First the good news. In the last week, I have had two poems accepted for publication. One is at Round (their online pub) for their upcoming issue on Fear. The poem is titled, appropriately enough, "Fear and Chaos." The other poem to be accepted is my sequence "Concurrences," at Lacryma. Both of these places look to be interesting for different reasons. I even got a small check from one. I am grateful to both for taking my work.

Have received rejections for about three of my stories in the past week or so, including one from Kenyon Review, a place I am starting to believe will never accept my work. I don't think they are bad for this, but I have just about lost hope of seeing my writing in places like this.

When I opened one letter of acceptance, I did not have the usual feeling of joy that comes with seeing that an editor not only likes my work enough to publish it, but deems it worthy of payment. Instead, my first thought was, "I may well be doing this the rest of my life." By "this," I mean writing little poems and stories that occasionally find a home and now and then receiving the payment a magazine or journal can afford for them. But books and at least enough money to actually suppliment my salary? I have less hope of this.
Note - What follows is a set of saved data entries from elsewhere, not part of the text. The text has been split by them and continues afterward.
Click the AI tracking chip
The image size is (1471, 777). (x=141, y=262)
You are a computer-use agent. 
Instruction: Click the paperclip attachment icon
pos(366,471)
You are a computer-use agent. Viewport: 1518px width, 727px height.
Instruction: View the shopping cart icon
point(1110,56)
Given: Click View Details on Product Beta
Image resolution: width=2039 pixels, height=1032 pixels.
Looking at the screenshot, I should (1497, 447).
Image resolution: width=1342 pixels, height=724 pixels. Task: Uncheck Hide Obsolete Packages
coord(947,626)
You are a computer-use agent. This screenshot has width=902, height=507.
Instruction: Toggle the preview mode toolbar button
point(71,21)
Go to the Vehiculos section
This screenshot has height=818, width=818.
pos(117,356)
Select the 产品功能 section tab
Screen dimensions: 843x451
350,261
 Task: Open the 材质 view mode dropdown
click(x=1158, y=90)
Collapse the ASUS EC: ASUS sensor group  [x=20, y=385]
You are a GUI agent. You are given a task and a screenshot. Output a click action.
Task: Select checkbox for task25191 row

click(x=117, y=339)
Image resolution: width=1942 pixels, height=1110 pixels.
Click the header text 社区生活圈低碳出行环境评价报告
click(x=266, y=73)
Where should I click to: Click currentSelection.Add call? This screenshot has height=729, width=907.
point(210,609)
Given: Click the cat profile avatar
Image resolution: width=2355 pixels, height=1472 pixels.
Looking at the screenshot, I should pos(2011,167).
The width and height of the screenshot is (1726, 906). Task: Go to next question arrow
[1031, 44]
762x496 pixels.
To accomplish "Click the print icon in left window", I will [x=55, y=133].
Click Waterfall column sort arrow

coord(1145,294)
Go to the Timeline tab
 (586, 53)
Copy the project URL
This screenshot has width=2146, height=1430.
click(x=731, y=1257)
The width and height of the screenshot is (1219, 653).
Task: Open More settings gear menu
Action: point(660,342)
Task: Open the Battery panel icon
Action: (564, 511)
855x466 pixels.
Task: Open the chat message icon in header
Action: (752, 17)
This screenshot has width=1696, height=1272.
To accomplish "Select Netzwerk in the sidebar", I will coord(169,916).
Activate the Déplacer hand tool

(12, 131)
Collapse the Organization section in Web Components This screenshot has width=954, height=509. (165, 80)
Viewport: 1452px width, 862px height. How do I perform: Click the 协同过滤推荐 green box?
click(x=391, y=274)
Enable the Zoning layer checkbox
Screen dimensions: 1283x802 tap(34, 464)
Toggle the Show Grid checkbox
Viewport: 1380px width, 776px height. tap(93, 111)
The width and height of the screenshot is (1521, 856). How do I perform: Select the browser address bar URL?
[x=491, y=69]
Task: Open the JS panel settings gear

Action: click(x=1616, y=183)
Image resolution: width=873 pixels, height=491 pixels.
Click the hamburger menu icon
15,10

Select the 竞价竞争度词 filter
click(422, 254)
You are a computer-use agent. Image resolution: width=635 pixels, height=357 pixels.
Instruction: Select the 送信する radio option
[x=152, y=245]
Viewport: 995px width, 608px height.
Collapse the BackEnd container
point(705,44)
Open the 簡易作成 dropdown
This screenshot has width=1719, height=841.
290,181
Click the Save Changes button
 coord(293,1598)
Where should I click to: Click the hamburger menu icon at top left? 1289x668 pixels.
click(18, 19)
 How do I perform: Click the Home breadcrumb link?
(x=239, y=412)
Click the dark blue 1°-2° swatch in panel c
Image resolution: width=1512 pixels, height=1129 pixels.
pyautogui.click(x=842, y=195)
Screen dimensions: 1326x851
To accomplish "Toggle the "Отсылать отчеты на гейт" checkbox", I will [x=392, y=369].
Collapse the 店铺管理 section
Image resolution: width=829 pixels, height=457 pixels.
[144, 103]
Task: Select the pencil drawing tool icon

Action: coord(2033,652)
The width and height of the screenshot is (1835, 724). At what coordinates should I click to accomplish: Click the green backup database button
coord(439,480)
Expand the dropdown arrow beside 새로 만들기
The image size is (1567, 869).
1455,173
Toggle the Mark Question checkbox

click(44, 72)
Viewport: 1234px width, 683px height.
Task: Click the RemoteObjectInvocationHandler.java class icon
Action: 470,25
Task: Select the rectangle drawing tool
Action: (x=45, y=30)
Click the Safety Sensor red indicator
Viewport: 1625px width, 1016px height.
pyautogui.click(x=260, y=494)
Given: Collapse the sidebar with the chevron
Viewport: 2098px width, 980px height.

I don't blame editors. They accept what they accept and it is a damn hard job for those whose main reward is seeing what they like in print. I don't blame the "literary community" for not "appreciating" me or my writing. That I deserve, by virtue of my devotion to writing and efforts, some sort of world wide audience is bull. I don't necessarily blame a culture that wants less culture in general. I don't blame anyone. I'm just tired.

It does not help matters that this past weekend, I noticed that two publishing houses I have sent my book to (via their contests) have been written about, in no flattering way, at Foetry. So it is possible that I have sent some of my best writing with a money order to someone I don't know who may not actually give it a real chance. To be rejected, even because my work doesn't match an editor's personal tastes, is not bad; it is life. But even the sugggestion that I might not be given even a fair reading is hard to adjust to. And it is likely that this sort of editorship at some major publications is more common than most would let on.

I will keep writing....something. I can't give it up. But I am not likely to do so with much hope. Perhaps that might help. Many of the best things in my life have occurred as a result of "letting go." Maybe I need to see what about writing is worth holding on to and what just needs release.